| PROBLEM DESCRIPTION |
Render every one of the following lines as a Markdown table with the columns "No." and "Line", numbering the rows in order and omitting blank lines.

| Data records |
··········
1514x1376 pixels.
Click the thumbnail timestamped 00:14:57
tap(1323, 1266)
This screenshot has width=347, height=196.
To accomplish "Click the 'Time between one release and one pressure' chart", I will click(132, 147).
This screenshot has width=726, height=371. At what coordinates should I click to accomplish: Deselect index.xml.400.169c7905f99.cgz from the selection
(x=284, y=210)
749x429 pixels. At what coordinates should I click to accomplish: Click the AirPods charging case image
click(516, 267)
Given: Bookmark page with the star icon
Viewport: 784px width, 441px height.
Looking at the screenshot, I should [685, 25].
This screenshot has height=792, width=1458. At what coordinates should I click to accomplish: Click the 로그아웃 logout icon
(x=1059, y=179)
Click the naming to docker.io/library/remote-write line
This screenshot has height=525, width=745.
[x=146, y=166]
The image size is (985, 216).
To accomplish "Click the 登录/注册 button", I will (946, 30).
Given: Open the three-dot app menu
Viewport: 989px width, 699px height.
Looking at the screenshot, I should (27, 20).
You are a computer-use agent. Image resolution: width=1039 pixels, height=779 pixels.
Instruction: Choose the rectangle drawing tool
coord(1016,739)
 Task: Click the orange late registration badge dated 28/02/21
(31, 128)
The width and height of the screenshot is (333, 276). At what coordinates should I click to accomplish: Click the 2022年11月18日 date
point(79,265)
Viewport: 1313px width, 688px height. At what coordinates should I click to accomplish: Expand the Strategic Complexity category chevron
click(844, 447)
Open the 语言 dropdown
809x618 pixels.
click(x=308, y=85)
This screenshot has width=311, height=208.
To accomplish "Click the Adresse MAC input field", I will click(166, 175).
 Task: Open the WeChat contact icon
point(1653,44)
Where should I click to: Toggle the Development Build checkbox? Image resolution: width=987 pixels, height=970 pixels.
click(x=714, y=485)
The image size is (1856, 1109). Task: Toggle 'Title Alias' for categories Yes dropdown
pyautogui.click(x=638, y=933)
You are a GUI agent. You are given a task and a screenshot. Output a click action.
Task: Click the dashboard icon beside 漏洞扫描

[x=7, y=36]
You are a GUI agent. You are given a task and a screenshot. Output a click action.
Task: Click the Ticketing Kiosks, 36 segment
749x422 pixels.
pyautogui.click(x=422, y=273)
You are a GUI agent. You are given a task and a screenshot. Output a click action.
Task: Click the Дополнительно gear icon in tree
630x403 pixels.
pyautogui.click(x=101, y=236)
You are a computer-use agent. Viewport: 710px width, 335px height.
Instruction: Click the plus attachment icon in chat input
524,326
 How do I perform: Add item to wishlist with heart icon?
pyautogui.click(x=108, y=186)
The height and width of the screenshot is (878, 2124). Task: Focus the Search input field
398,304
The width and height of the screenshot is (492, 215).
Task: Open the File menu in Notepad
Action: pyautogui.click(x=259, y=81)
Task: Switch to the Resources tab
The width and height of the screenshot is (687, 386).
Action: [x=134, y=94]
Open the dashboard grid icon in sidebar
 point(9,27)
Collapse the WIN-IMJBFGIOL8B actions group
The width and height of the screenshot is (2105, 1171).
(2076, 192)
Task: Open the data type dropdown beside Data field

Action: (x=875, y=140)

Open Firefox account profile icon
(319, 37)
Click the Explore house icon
··········
| SOLVED EXERCISE |
| No. | Line |
|---|---|
| 1 | 1514x1376 pixels. |
| 2 | Click the thumbnail timestamped 00:14:57 |
| 3 | tap(1323, 1266) |
| 4 | This screenshot has width=347, height=196. |
| 5 | To accomplish "Click the 'Time between one release and one pressure' chart", I will click(132, 147). |
| 6 | This screenshot has width=726, height=371. At what coordinates should I click to accomplish: Deselect index.xml.400.169c7905f99.cgz from the selection |
| 7 | (x=284, y=210) |
| 8 | 749x429 pixels. At what coordinates should I click to accomplish: Click the AirPods charging case image |
| 9 | click(516, 267) |
| 10 | Given: Bookmark page with the star icon |
| 11 | Viewport: 784px width, 441px height. |
| 12 | Looking at the screenshot, I should [685, 25]. |
| 13 | This screenshot has height=792, width=1458. At what coordinates should I click to accomplish: Click the 로그아웃 logout icon |
| 14 | (x=1059, y=179) |
| 15 | Click the naming to docker.io/library/remote-write line |
| 16 | This screenshot has height=525, width=745. |
| 17 | [x=146, y=166] |
| 18 | The image size is (985, 216). |
| 19 | To accomplish "Click the 登录/注册 button", I will (946, 30). |
| 20 | Given: Open the three-dot app menu |
| 21 | Viewport: 989px width, 699px height. |
| 22 | Looking at the screenshot, I should (27, 20). |
| 23 | You are a computer-use agent. Image resolution: width=1039 pixels, height=779 pixels. |
| 24 | Instruction: Choose the rectangle drawing tool |
| 25 | coord(1016,739) |
| 26 |  Task: Click the orange late registration badge dated 28/02/21 |
| 27 | (31, 128) |
| 28 | The width and height of the screenshot is (333, 276). At what coordinates should I click to accomplish: Click the 2022年11月18日 date |
| 29 | point(79,265) |
| 30 | Viewport: 1313px width, 688px height. At what coordinates should I click to accomplish: Expand the Strategic Complexity category chevron |
| 31 | click(844, 447) |
| 32 | Open the 语言 dropdown |
| 33 | 809x618 pixels. |
| 34 | click(x=308, y=85) |
| 35 | This screenshot has width=311, height=208. |
| 36 | To accomplish "Click the Adresse MAC input field", I will click(166, 175). |
| 37 |  Task: Open the WeChat contact icon |
| 38 | point(1653,44) |
| 39 | Where should I click to: Toggle the Development Build checkbox? Image resolution: width=987 pixels, height=970 pixels. |
| 40 | click(x=714, y=485) |
| 41 | The image size is (1856, 1109). Task: Toggle 'Title Alias' for categories Yes dropdown |
| 42 | pyautogui.click(x=638, y=933) |
| 43 | You are a GUI agent. You are given a task and a screenshot. Output a click action. |
| 44 | Task: Click the dashboard icon beside 漏洞扫描 |
| 45 | [x=7, y=36] |
| 46 | You are a GUI agent. You are given a task and a screenshot. Output a click action. |
| 47 | Task: Click the Ticketing Kiosks, 36 segment |
| 48 | 749x422 pixels. |
| 49 | pyautogui.click(x=422, y=273) |
| 50 | You are a GUI agent. You are given a task and a screenshot. Output a click action. |
| 51 | Task: Click the Дополнительно gear icon in tree |
| 52 | 630x403 pixels. |
| 53 | pyautogui.click(x=101, y=236) |
| 54 | You are a computer-use agent. Viewport: 710px width, 335px height. |
| 55 | Instruction: Click the plus attachment icon in chat input |
| 56 | 524,326 |
| 57 |  How do I perform: Add item to wishlist with heart icon? |
| 58 | pyautogui.click(x=108, y=186) |
| 59 | The height and width of the screenshot is (878, 2124). Task: Focus the Search input field |
| 60 | 398,304 |
| 61 | The width and height of the screenshot is (492, 215). |
| 62 | Task: Open the File menu in Notepad |
| 63 | Action: pyautogui.click(x=259, y=81) |
| 64 | Task: Switch to the Resources tab |
| 65 | The width and height of the screenshot is (687, 386). |
| 66 | Action: [x=134, y=94] |
| 67 | Open the dashboard grid icon in sidebar |
| 68 |  point(9,27) |
| 69 | Collapse the WIN-IMJBFGIOL8B actions group |
| 70 | The width and height of the screenshot is (2105, 1171). |
| 71 | (2076, 192) |
| 72 | Task: Open the data type dropdown beside Data field |
| 73 | Action: (x=875, y=140) |
| 74 | Open Firefox account profile icon |
| 75 | (319, 37) |
| 76 | Click the Explore house icon |